Texto de partida =
-- -- --

El primero, que recorría la historia de ruptura, separación y reconciliación de una pareja —Beyoncé y Jay-Z—, exudaba la rabia de la mujer negra no solo por causa de la traición del esposo, sino ante el cúmulo de injusticias históricas y presentes sufridas por los negros. Con líneas como “Okay, ladies, now let’s get in formation, cause I slay, (…) Slay trick or you get eliminated”, la canción “Formation” en cierto modo resonó como himno de resistencia y rebelión para muchas mujeres negras. Atravesaba el disco la necesidad de sobrevivir, bajo el consejo de la abuela: “si te dan limones, haz limonada”.
Se trata de hacer, de no mantenernos calladas, a la espera, encogidas y dejándole espacio a los demás. Beyoncé nos conmina a expandir nuestro dominio y reinar sobre él —con rey acompañante o sin él. En todo caso, la decisión es nuestra —y no debemos olvidarlo. “I’m warning everybody, (…) I’m going to let go of this body, I’m going to love on me / Nobody can judge me but me, I was born free”, advierte en “Church Girl” (Renaissance).

-- -- --

Datos en bruto =
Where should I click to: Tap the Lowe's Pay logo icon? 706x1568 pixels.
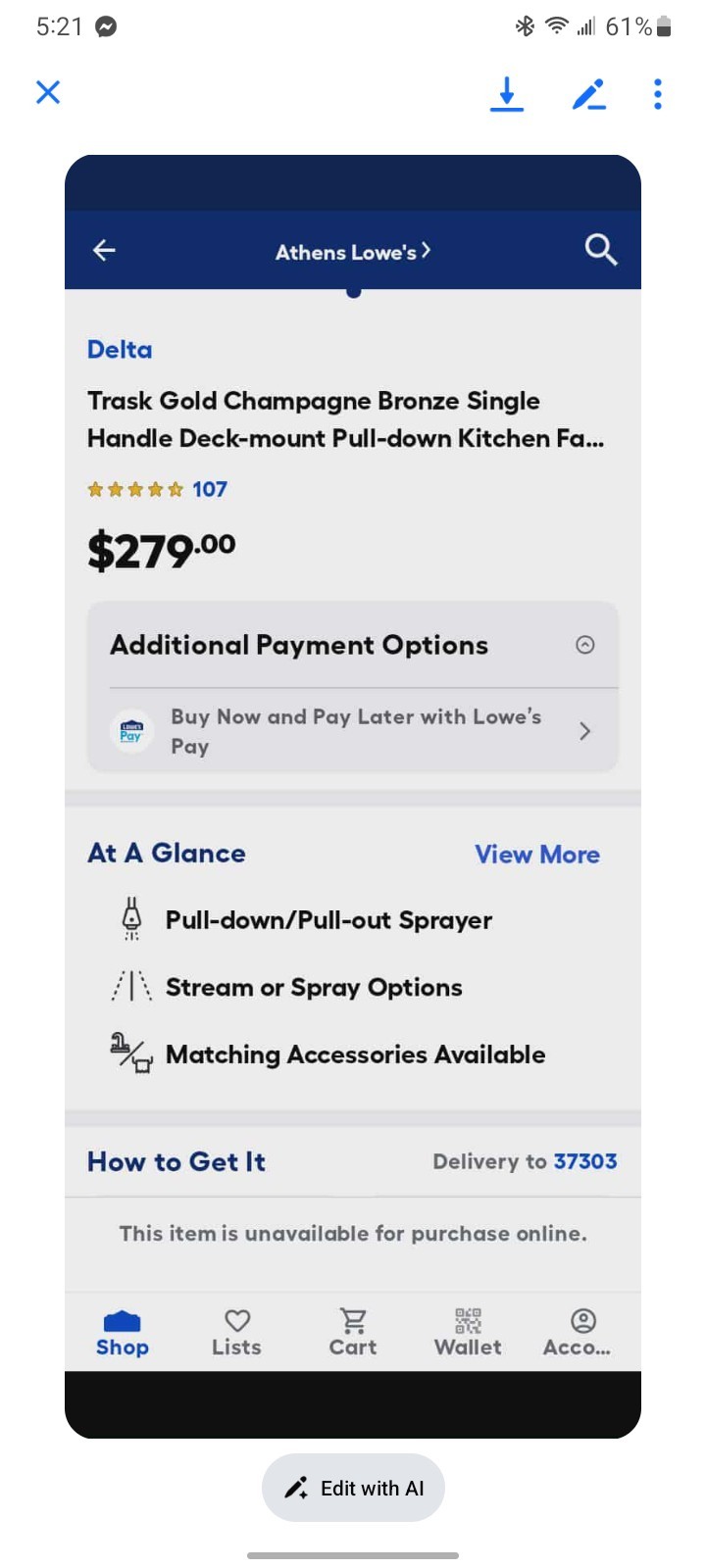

-- -- --

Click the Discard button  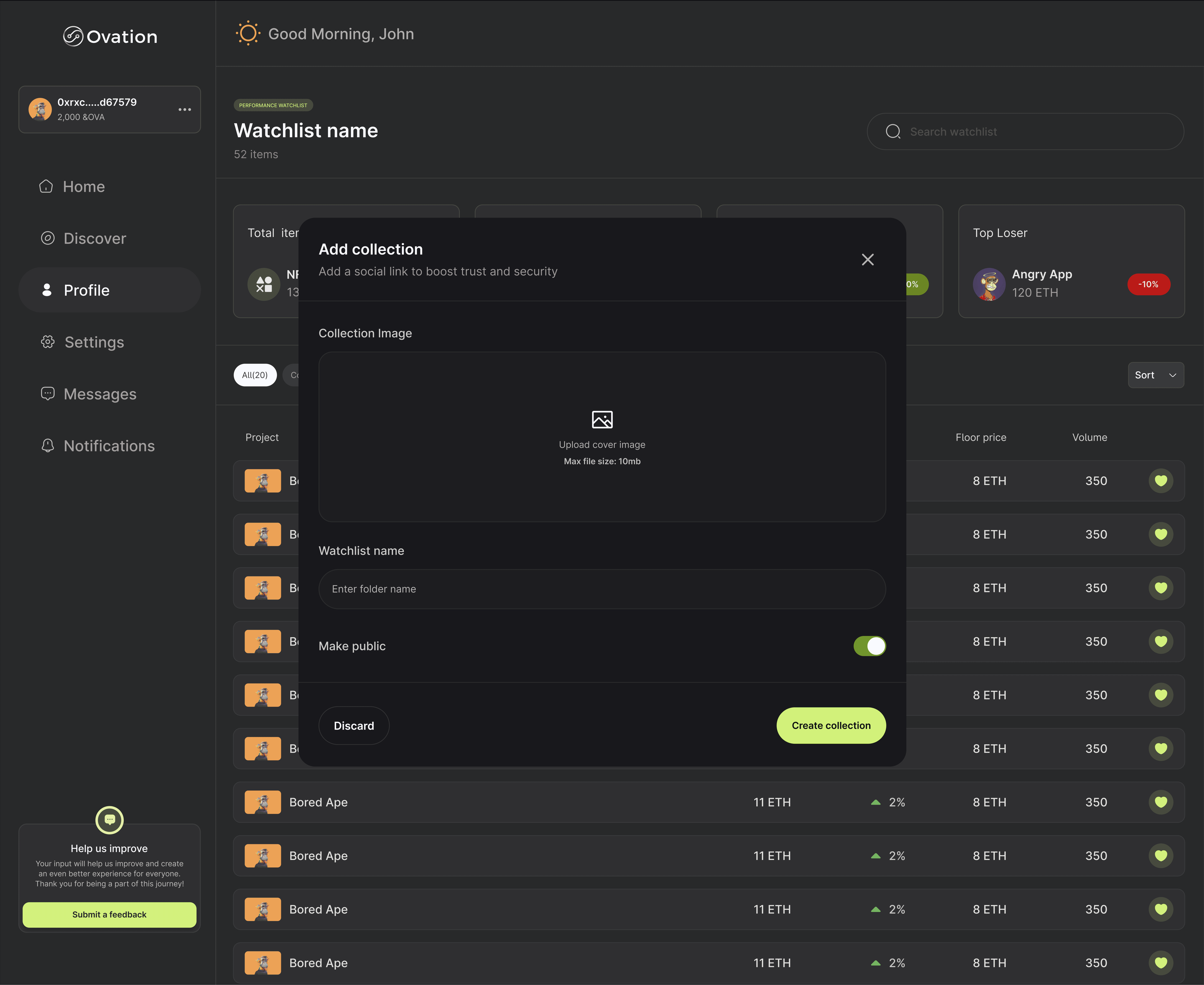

-- -- --

Actividad propuesta = Continúa el texto sobre la música de Beyoncé a partir de su última oración. Los registros son un material aparte, sin relación con el texto.

Solución =
Es con Beyoncé que termino esta columna, que en un principio iba a ser solo suya, antes de que se me colaran estas meditaciones sobre el amor y los miedos y la desconfianza y la experiencia de la mujer negra. Y regreso a mi aquí y ahora.
Es domingo de Super Bowl y los Eagles de Philadelphia compiten por el título. No me interesa mucho el fútbol americano, pero sí esta ciudad. ¿La estaré amando? ¡qué cheo suena eso! Aunque dicen que el amor es así, medio ridículo. No voy a pensarlo. No tengo tiempo para pensarlo porque, vistiendo de verde como corresponde para celebrar al equipo de la ciudad, ya estoy casi en la puerta de mi edificio.
Camino por las calles de Philly con Beyoncé en mis oídos cuando debería estar escuchando a Rihanna, que es hoy la estrella del intermedio del Super Bowl, pero estoy en tiempo de renacimientos, me quedo con Beyoncé al menos por ahora.
Camino medio bailando “we go around in circles, seaching for love”; y abiertamente sonriendo porque creo que amo esta ciudad o porque he decidido amar esta ciudad en la que he querido ya a varios hombres a pesar de mi abandono y el de ellos, mis miedos y los suyos.
Y seguiré haciéndolo, aquí y en todas las ciudades que me esperan. Una y otra vez, cayendo y levantándome. “We go up and down, lost and foud, searching for love/Looking for something that lives inside me” (“Break My Soul”/Renaissance), le hago un guiño a mis miedos, sonrío y sigo, brincando, bailando.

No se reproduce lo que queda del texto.